There’s a credible theory that the Romans poisoned themselves with pottery that was lead-glazed, such as this 1st century mold-made flagon discovered in France (Gaul).

It’s still not a desirable thing to encounter in an intimate way.

Chronic exposure to lead at elevated levels, for both children and adults, increases the risk of hypertension, kidney disease, cognitive dysfunction, and adverse reproductive outcomes, according to public health officials. Even a slight elevation can lead to stunted development and a reduced IQ, according to the Centers for Disease Control and Prevention (CDC).

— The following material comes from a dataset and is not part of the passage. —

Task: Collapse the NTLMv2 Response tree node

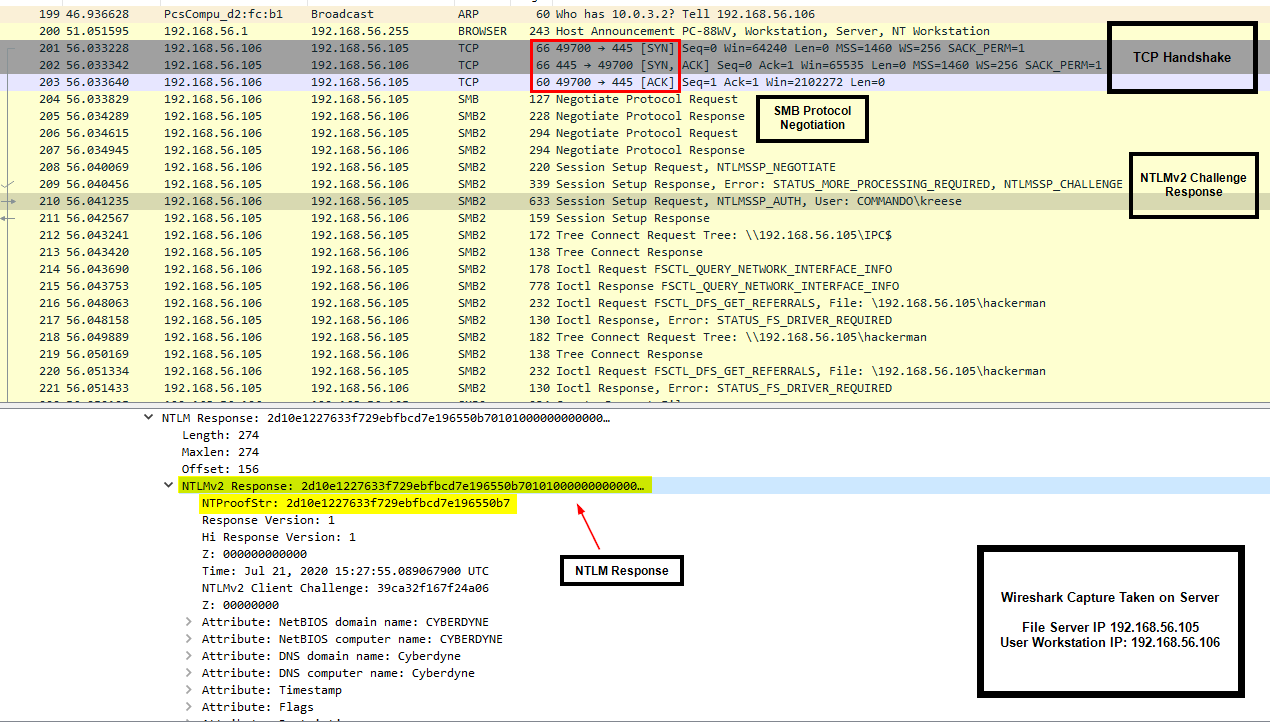Action: tap(168, 486)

So where does that leave gun owners who shoot lead bullets? (Which means just about all of us).

Reloaders should be especially cognizant of encounters with lead.

According to a report from the California Department of Public Health’s Occupational Lead Poisoning Prevention Program, people employed with ammunition manufacturing, at ranges, gun repair shops, security training or even shooting instruction may be among those adults with the highest levels of lead exposure, with some having 40 µg/dL or greater, blood lead levels according to the report.

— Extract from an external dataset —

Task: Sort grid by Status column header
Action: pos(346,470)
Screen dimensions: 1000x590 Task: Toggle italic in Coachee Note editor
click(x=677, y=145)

I’m not a public health doc but I don’t think it’s a gigantic leap of faith to believe that even the average gun owner who doesn’t take measures to protect him (or herself) risks acquiring unhealthy levels of lead in their system.

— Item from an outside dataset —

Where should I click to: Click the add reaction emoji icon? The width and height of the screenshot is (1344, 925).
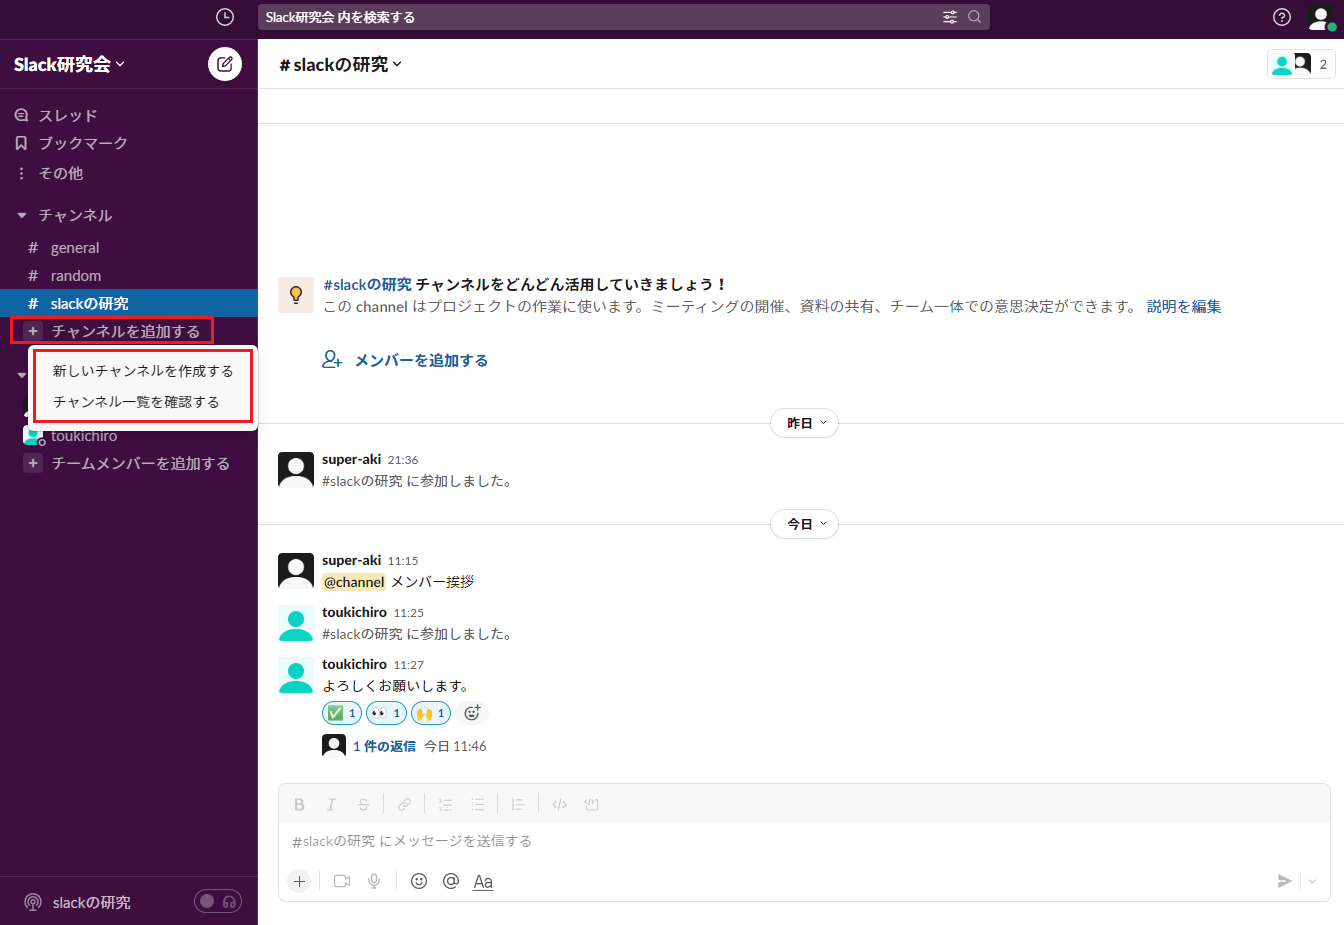coord(473,713)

There are some common sense things to prevent this.

• Don’t picnic at the range. Not a good idea to eat or drink while shooting. (I don’t see a lot of eating at Kokohead, with the exception of rangemasters who aren’t handling firearms).
• Keep a pair of shoes dedicated for the range.
• When cleaning your guns use disposal surgical type gloves which can be purchased inexpensively at Costco or at a drug store.
• When you’re finished wash your hand with soap and cold water. Cold water keeps your pores closed, therefore reducing absorption. At an outdoor range keep a container of special lead-removal wipes such as LeadOff from Hygenall in your range bag.

The company also makes wipes that you can take in your range bag.


• After visiting the range, particularly an indoor range, change your clothing, shoes, etc and take a shower.
• Don’t clean your guns on the kitchen table.
• After cleaning your guns use a special lead-removal soap. Hygenall mades a LeadOff version of hand soap that’s excellent.
• Reloaders should consider switching to plated bullets, which are less expensive than jacketed and in most instances, just as accurate.


The LeadOff Option


LeadOff removes Lead Oxide (PbO) better than ordinary soap because it’s active ingredient, Isostearamidopropyl Morpholine Lactate (ISML) has a positive electrical charge and bonds with the PbO which is negative. Regular anionic soaps work by removing natural skin oil which containts the “dirt”.

PbO and other heavy metals do not clean off like dirt because the lead oxide sticks through a static charge on the skin. ISML has been used a long time in the formulation of cleansing products, shampoos, hair sprays and other hair products.

I use their surface cleaner to wipe down my bench on a regular basis.


They offer three products, Foaming Cleaning and Decontamination Soap in a convenient dispenser, a disposable wipe that comes in a canister (that you can slip in your bag) and a Wipe on-Wipe off, Non-Porous Surface Cleaner that is perfect for the reloading bench at home.


All have have a pleasant, non chemical smell that will remove any nasty odor coming from solvents and the like your hands or your bench.

I found them easy to use and just as importantly offered a sense of sense of security.

Wearing surgical gloves is ideal when you’re cleaning your firearms.

If you’re a devoted shooter and concerned at all that you might be exposing yourself to high lead levels, I would have your blood tested the next time you have blood work. It’s better to know in order to stay on top of things.

In the meantime, keep those surgical gloves on when you reload or clean your firearms and douse your hands with Lead-Off.